Friday, October 9, 2015

Because of Syria, Moscow Focusing on Sunni-Shiite Divide Within Russia



Paul Goble

            Staunton, October 9 – Moscow has only very rarely focused on the Sunni-Shiia divide within the Muslim community inside the Russian Federation, an attitude perhaps understandable given that 90 percent of the Russian umma is Sunni; but now the Kremlin’s backing of the Shiite regime of Bashar Asad in Syria and its increasing ties with Shiite Iran are raising the issue.

            As often is the case with matters of such sensitivity, most of the evidence for that conclusion is indirect.  Yesterday, Taufik Ibragim, the head of the Russian Society of Islam Specialists, said that Russia’s “Sunnites and Shiites” must “act as a united front” and denounce ISIS (tass.ru/obschestvo/2329754).

            Other experts with whom TASS spoke echoed Ibragim.  Alikber Alikberov, a specialist at the Moscow Institute of Oriental Studies, called on Russia’s muftis and imams to speak as one against ISIS terrorism. And Rushan Abbyasov, deputy head of the Muslim Spiritual Directorate (MSD) of Russia, warned that unless they do, ISIS will “threaten not only Russia but others.”

            This is an extremely rare mention of the two chief trends within Islam by Russian commentators and religious leaders, one that beyond doubt reflects concerns about tensions between Sunnis and Shiites given that Moscow has now come down on the side of the Shiites and against the Sunni-dominated Islamic State.

            Neither the Russian government nor the leaders of Islam in Russia have devoted much attention to the Shiites in that country, a reflection of the fact that in Soviet times, the MSD in Baku supervised all Shiites in the USSR and that until the influx of gastarbeiters from Azerbaijan, there were relatively few Shiites there. 

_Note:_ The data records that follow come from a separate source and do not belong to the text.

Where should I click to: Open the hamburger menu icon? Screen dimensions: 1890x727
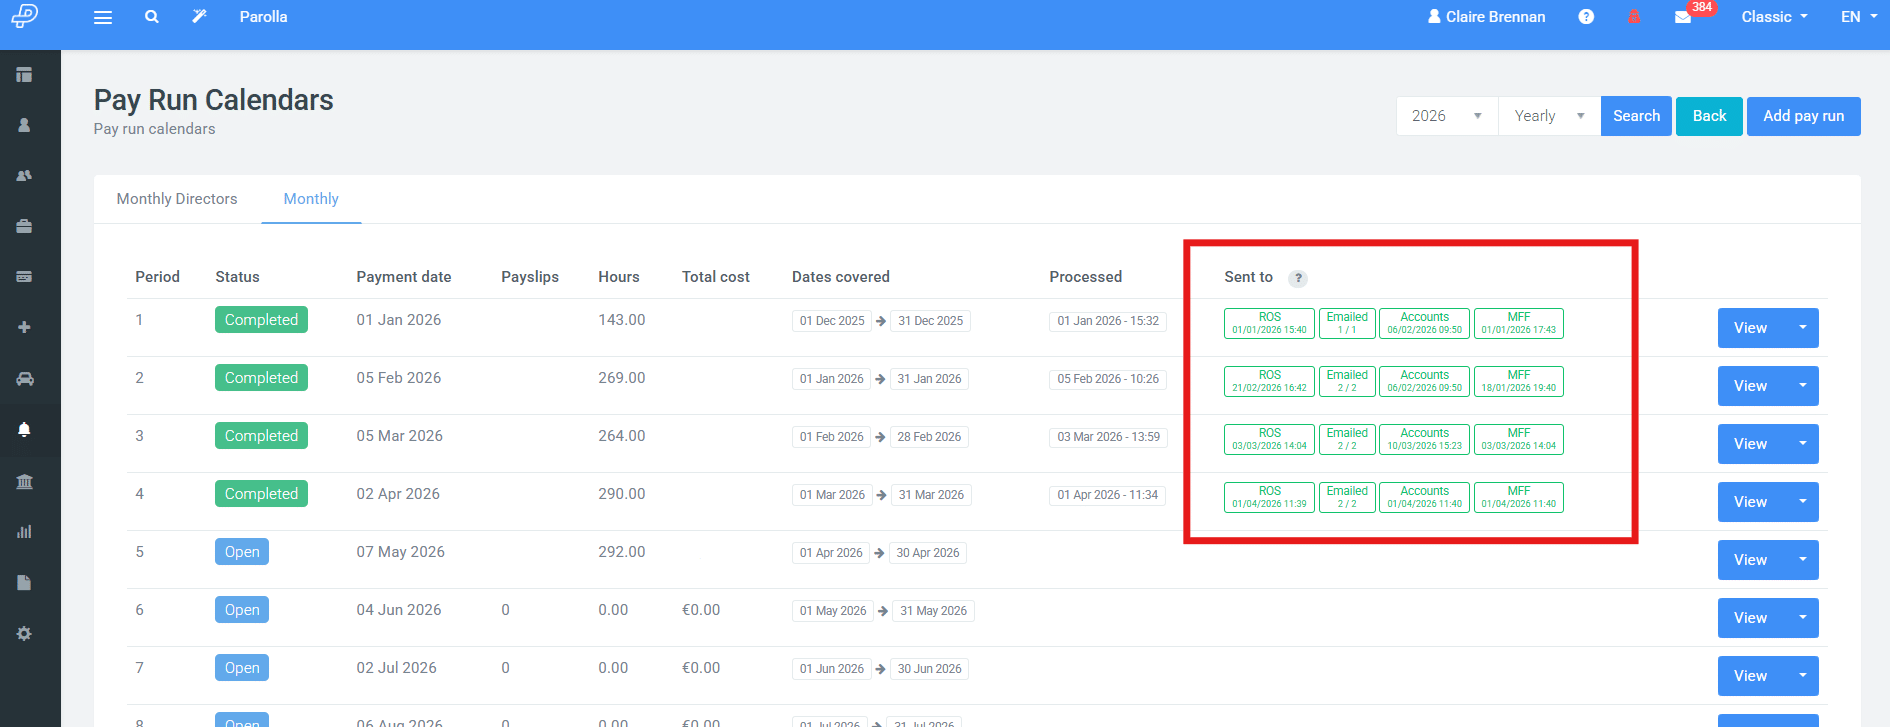[103, 17]

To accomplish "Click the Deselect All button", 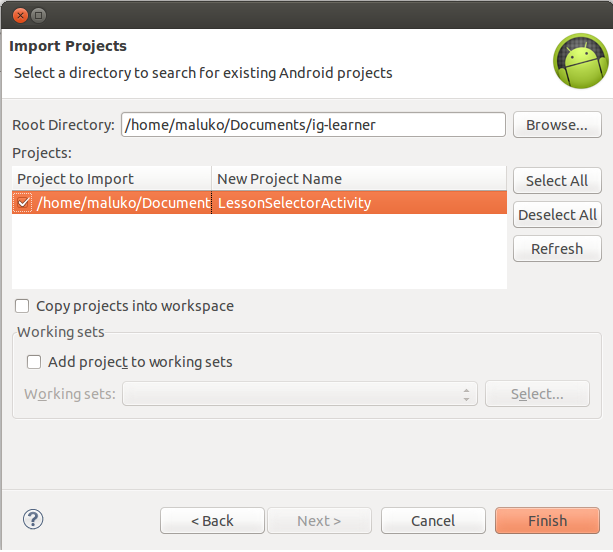I will click(557, 215).
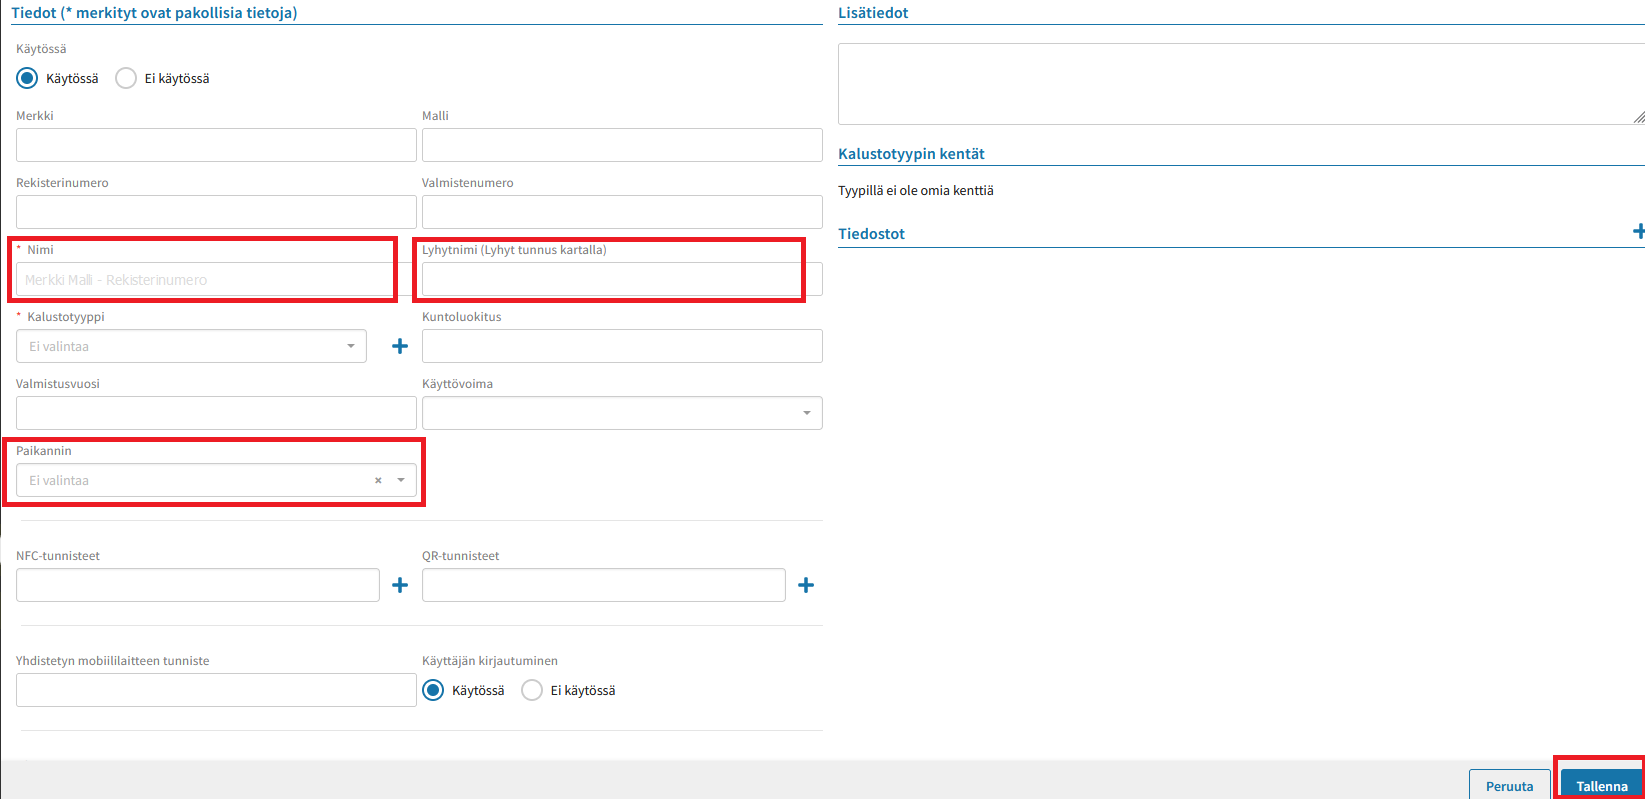Select the top Ei käytössä radio button

126,78
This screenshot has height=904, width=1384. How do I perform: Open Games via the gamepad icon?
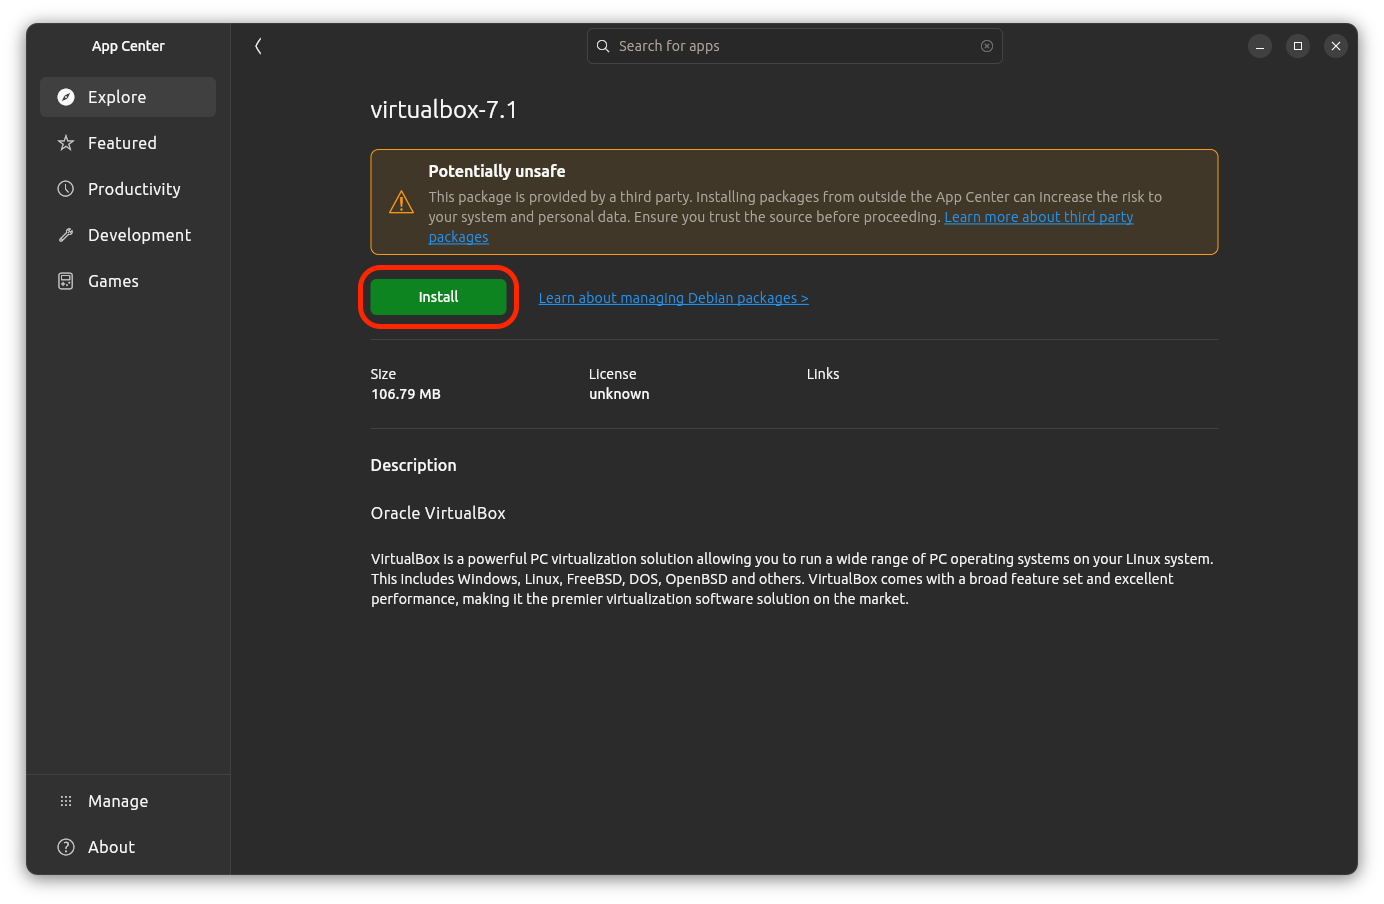[66, 280]
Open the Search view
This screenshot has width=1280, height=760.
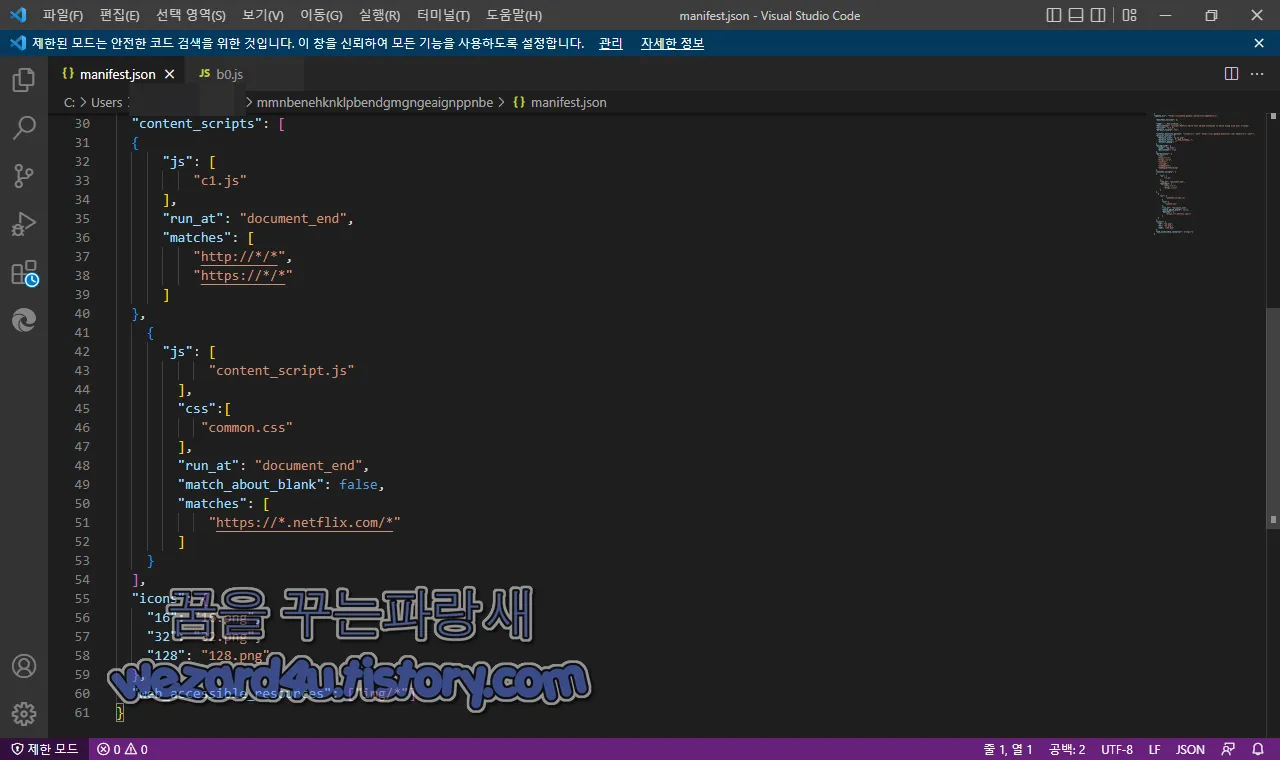click(x=24, y=128)
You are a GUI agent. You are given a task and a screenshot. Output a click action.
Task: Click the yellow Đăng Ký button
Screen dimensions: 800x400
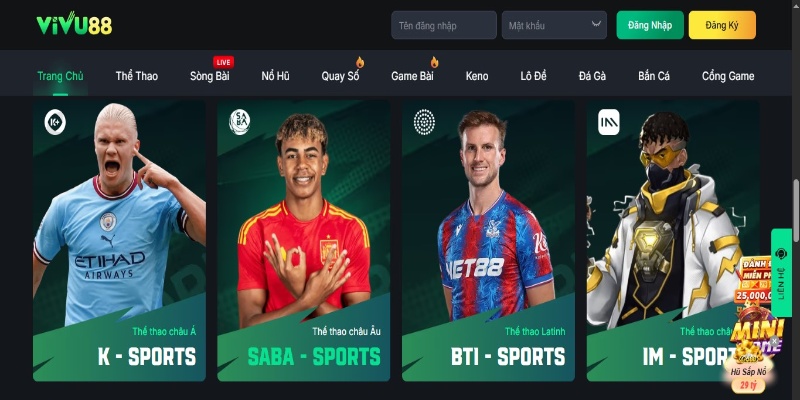tap(722, 25)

           Moreover, because of Soviet anti-religious efforts, many Muslims in Russia as in the other post-Soviet states at least initially knew little about the distinctions between these two trends in Islam. In Azerbaijan, for example, people spoke and still speak of "Iranian" as opposed to "Turkish" mosques reflecting who paid for them rather than the Shiia and Sunni trends they reflect.

            But now there are more than two million Shiites in the Russian Federation, and they are concentrated in Moscow and St. Petersburg. Consequently, if tensions arise between the two trends in Islam over what is happening in Syria, they are likely to occupy center stage in Russian political life.  And none of Russia’s MSDs focuses on the Shiites.

            That means that Moscow does not have the usual bureaucratic allies within the Muslim community to control the situation and that there may be some pressure to create a new MSD that would handle Shiite affairs, one that would be likely to press for greater official recognition and support of Shiites within Russia.

            Speaking to a St. Petersburg conference in February 2010, Taras Cherniyenko, director of  Prague’s Institute of the Dialogue of Civilizations, said that despite the presence of 600,000 Shiites in St. Petersburg and 1.5 million Shiites in Moscow, Russians have devoted "practically" no attention to this trend (interfax-russia.ru/NorthWest/report.asp?id=123156&sec=1674

"The works of Shiite authors are in practice not translated and very little published," he continued, even though Muslims and Russian officials must certainly know that "precisely Shiite Islam can be a most effective factor in blocking the activity of various kinds of reactionaries who speak out in the name of Islam."
As a first step toward rectifying this situation, Cherniyenko said, "the main task of Russia Shiites today [must be] the formation of a single spiritual movement and the establishment of [their own separate] religious organization." Over the past five years, little has been done in these directions. Now, the Shiites time in Russia may be coming.
            (For a discussion of that conference and background on the Shiites of Russia, see Paul Goble, “Who Will Manage the 2 Million Shiites of Russia?” Moscow Times, February 10, 2010, at themoscowtimes.com/sitemap/free/2010/2/article/who-will-manage-the-2-million-shiites-of-russia/499568.html).